What kind of numbers are you getting folding?


----------



## digibucc (Jul 20, 2011)

actual response:
"holy crap man, that is disgusting!"
  love the 23" for comparison


----------



## Patriot (Jul 20, 2011)

mlee49 said:


> What size board is that XATX?
> 
> What kind of numbers are you getting folding?



Thanks forgot to put that... the Tyan board is MEB  16"x13"

tpf is slow right now... pulling about 650k ppd...
I need to do a fresh install... install was leftover from my 2p...

I lead the foray into AMD G34 territory... now there are quite a few 4p folders at [H] ...
We increased our output by 4m from March till June...then Stanford cut us...


----------



## mlee49 (Jul 20, 2011)

Thanks, who are you folding for?

edit, saw [H]


----------



## Patriot (Jul 20, 2011)

mlee49 said:


> Thanks, who are you folding for?
> 
> edit, saw [H]



yeah... I lost 600k ppd due to the adjustment... I popped a breaker so I dont have harbringer on right now... (915w)  but I will fire it back up soon...  

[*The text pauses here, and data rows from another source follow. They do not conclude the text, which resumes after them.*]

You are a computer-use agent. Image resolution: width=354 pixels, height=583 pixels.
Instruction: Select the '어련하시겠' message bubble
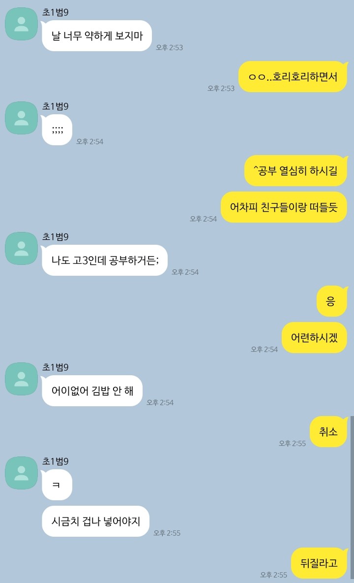(314, 338)
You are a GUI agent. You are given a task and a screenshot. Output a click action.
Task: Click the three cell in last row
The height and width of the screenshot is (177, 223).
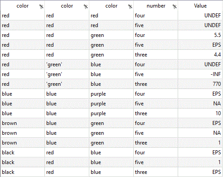click(x=155, y=172)
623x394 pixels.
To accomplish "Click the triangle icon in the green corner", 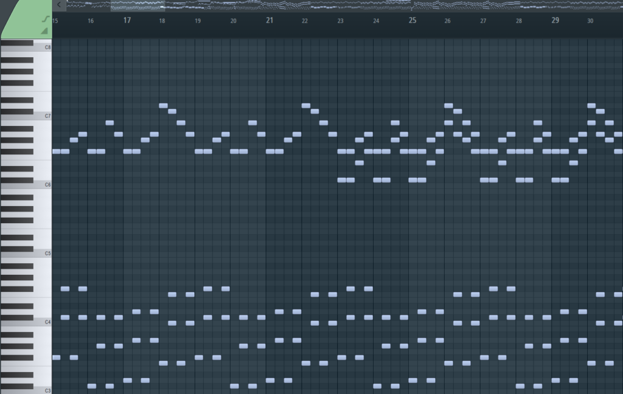I will [44, 30].
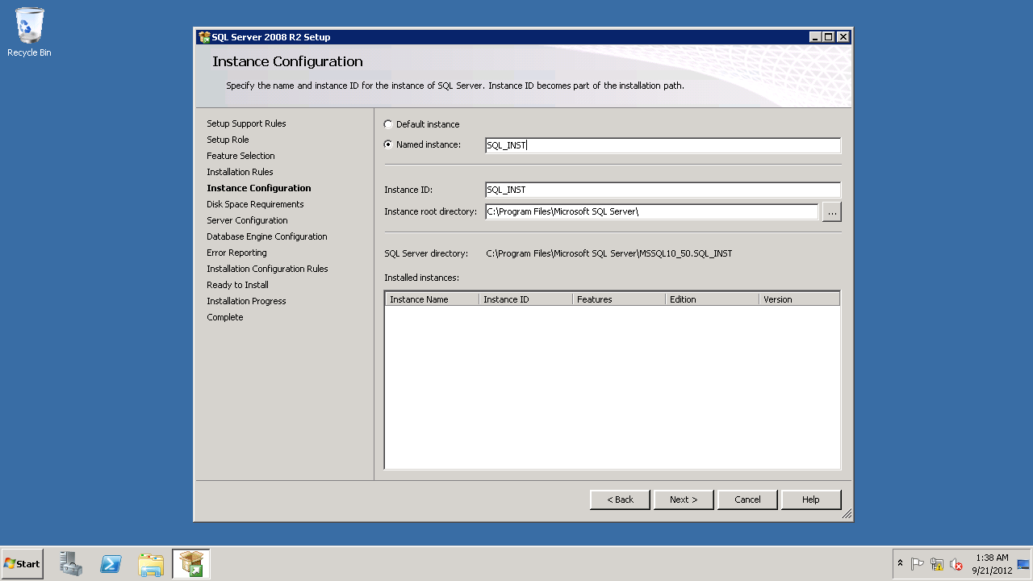Viewport: 1033px width, 581px height.
Task: Cancel the SQL Server setup
Action: (747, 499)
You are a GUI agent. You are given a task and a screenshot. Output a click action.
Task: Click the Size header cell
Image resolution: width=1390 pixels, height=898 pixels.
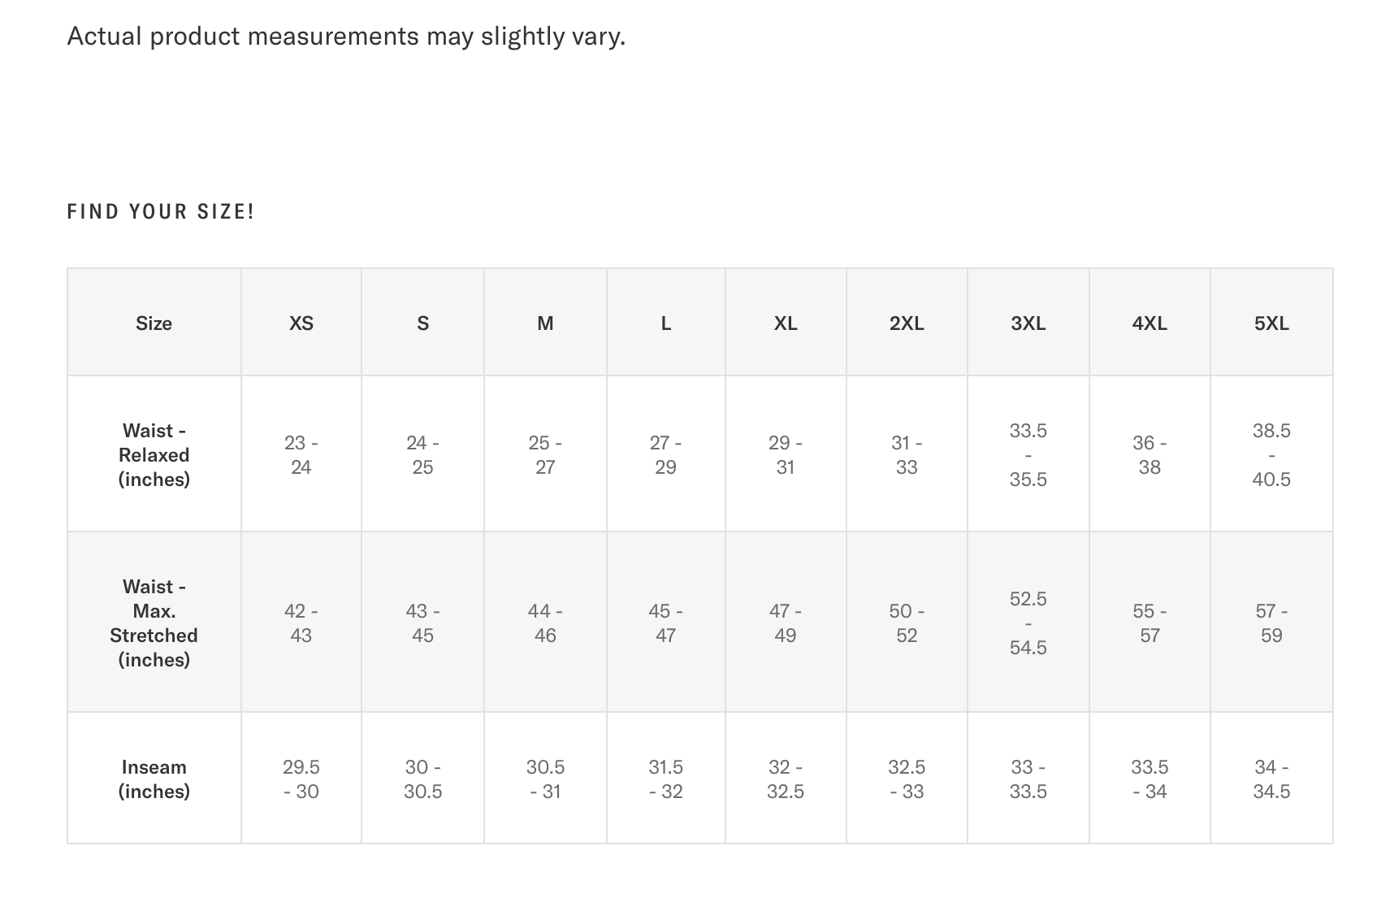154,323
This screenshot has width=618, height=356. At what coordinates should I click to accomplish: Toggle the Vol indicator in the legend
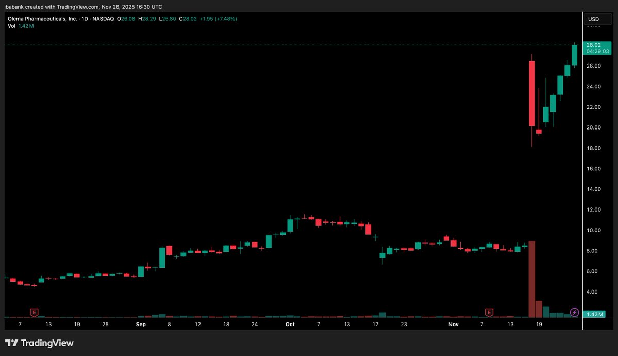(x=11, y=25)
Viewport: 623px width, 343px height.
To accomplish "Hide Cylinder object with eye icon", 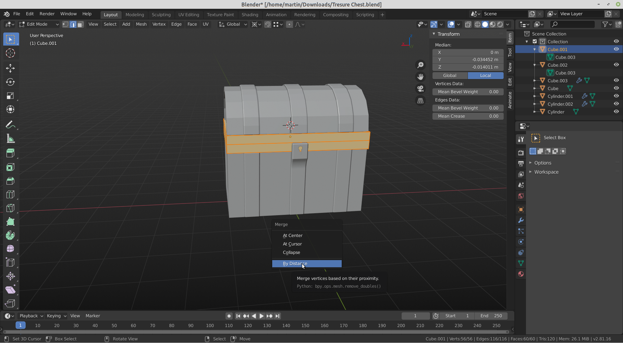I will tap(616, 112).
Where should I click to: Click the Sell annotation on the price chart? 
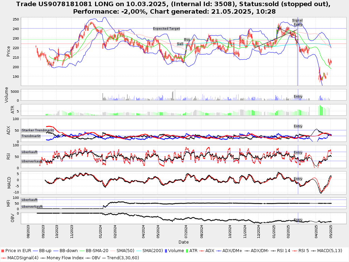click(180, 44)
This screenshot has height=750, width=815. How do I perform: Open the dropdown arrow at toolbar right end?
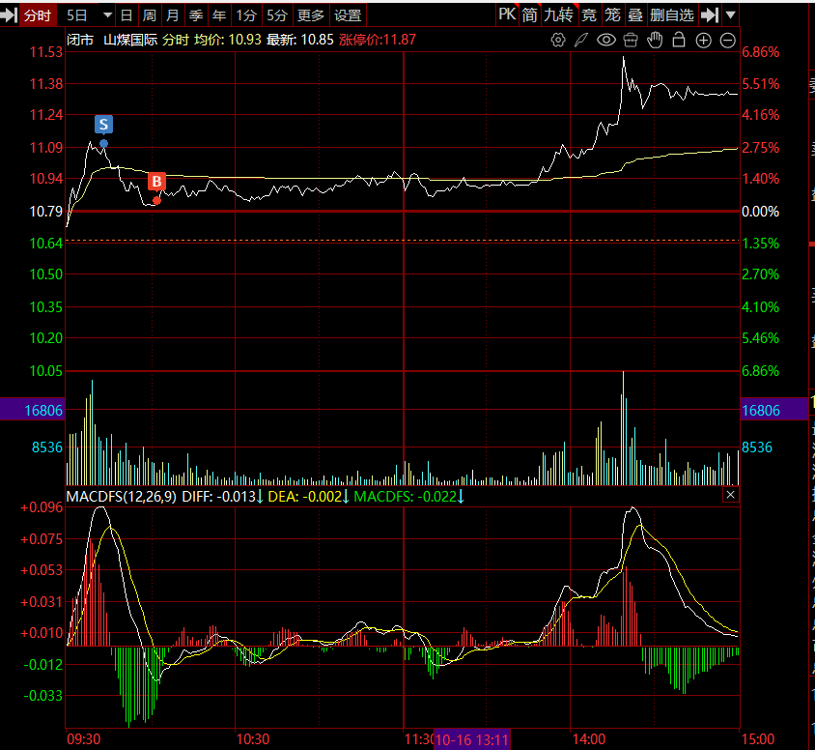731,15
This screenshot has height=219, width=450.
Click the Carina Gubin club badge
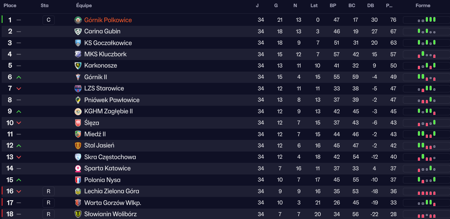(78, 31)
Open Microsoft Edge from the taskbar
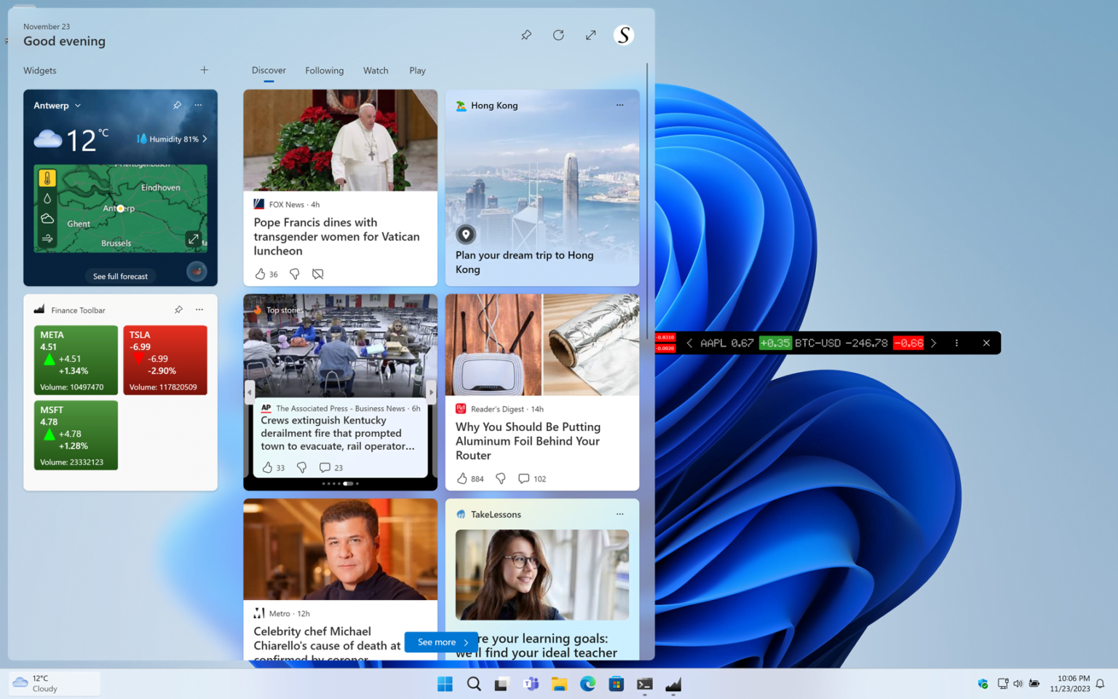 587,684
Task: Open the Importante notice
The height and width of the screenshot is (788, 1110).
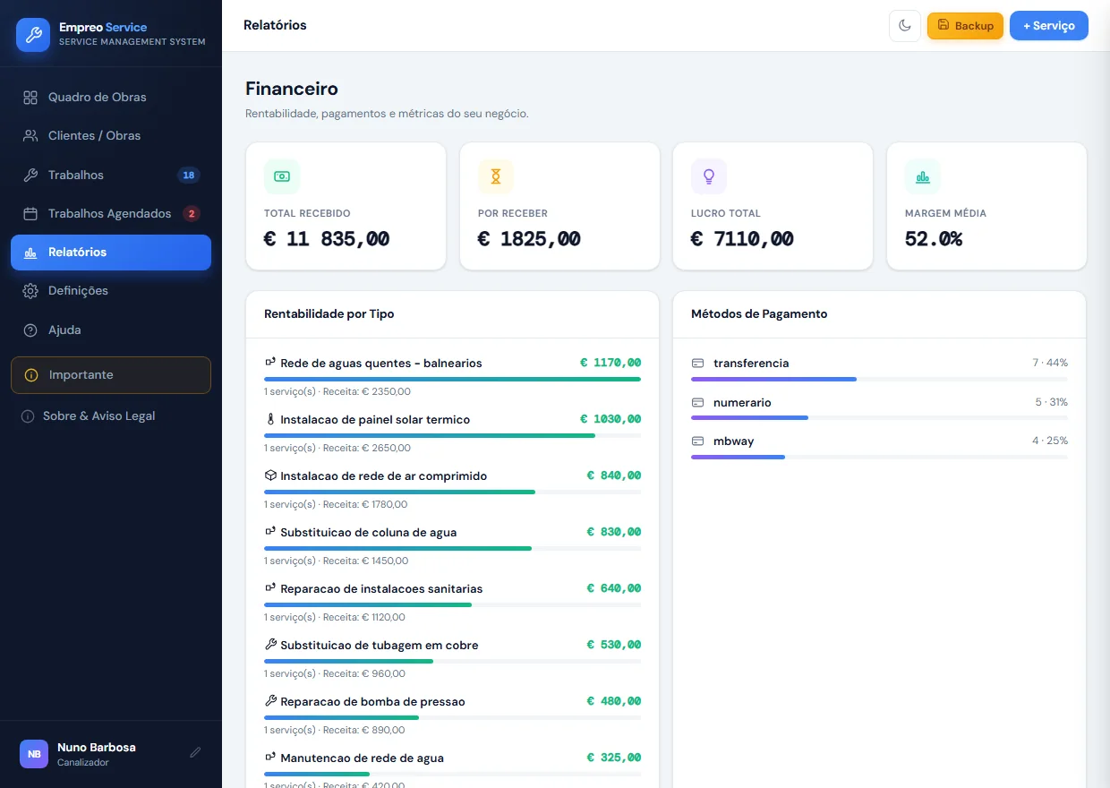Action: coord(111,375)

should put me back to ~ #4 in the project... I fold under Eagle07


----------



## brandonwh64 (Jul 20, 2011)

WOW! I wonder how good of a gaming rig that would be?


----------



## mlee49 (Jul 20, 2011)

brandonwh64 said:


> WOW! I wonder how good of a gaming rig that would be?



It would have to be insanely well multithreaded and uber cpu intensive.  So maybe, maybe a RTS with millions of calculations per second.

Notice any gpu's in there?


----------



## bogmali (Jul 20, 2011)

Nice....now we have 2 guys that are rocking quad G34 sockets......F150Raptor being the other guy. 

Thanks for helping out Patriot. 

Well I thought he was helping out

That's what happens when you don't read the whole post

Anyways, thanks for folding nonetheless which is what's really important


----------



## Patriot (Jul 20, 2011)

bogmali said:


> Nice....now we have 2 guys that are rocking quad G34 sockets......F150Raptor being the other guy.
> 
> Thanks for helping out Patriot.



lol... id be happy to help guide you guys on 4p setup but...
http://folding.extremeoverclocking.com/user_summary.php?s=&u=547961

My D is for 33 ....

We just gained tear (maker of kraken, also worked on tpc)
as well as sfield  (worked on tpc and custom bus overclocking on 4p)

We have been attracting 4p guys of late... which is great...


random note... damn... looked at my system specs... that is about 3 systems ago old... just sold off my x6 yesterday... will be sporting a sandy I had sitting around folding till the FX appears.... 5970 hits ebay this week...


----------